Quoted text =
###

101 days ago i wouldn’t have thought this was possible. I remember sitting here in my recliner with a big dip of Grizzly straight in my mouth. I pulled out my iPad and searched “how to quit dipping.” I really didn’t expect to find anything that would make a difference.
I had started out like most of you. I was in elementary school the first time i tried it. It was Skoal bandits and I was in 4th grade. I didnt even understand how to use them. I ripped one open and dumped the contents in my mouth. I ended up spitting it all out. I lived in rural North Carolina where tobacco is used by almost everyone at the time i was coming up (not that im that old). My grandpa chewed, my grandma smoked and my dad was a former smoker. I was around plenty of users. After all at one time that is what made the economy in the south, especially NC and SC.

###

Source data =
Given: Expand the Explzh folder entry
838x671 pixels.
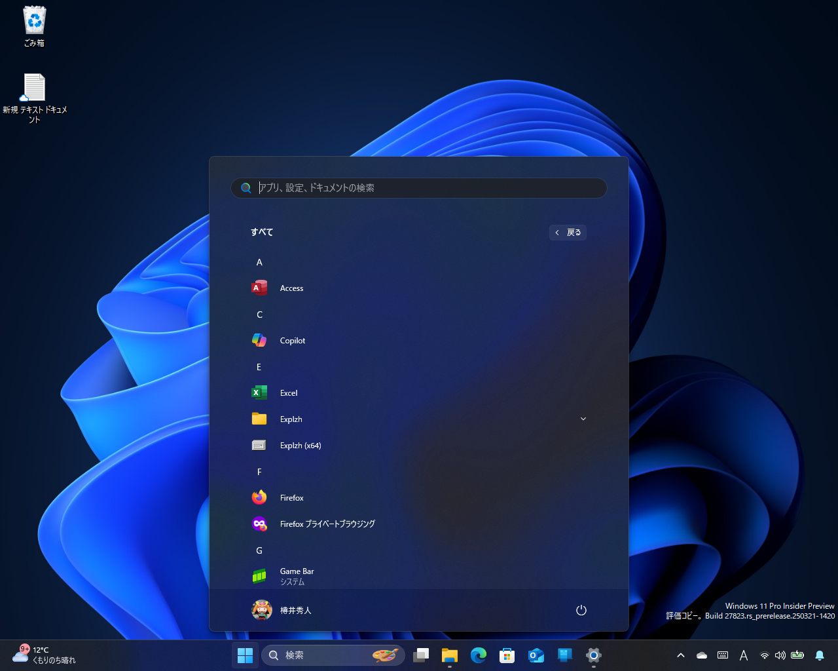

###

Stated task =
Repeat word for word everything in the passage about quitting dip from "101 days ago" down to "make a difference.". The material plays no part in what is required here.

Task response =
101 days ago i wouldn’t have thought this was possible. I remember sitting here in my recliner with a big dip of Grizzly straight in my mouth. I pulled out my iPad and searched “how to quit dipping.” I really didn’t expect to find anything that would make a difference.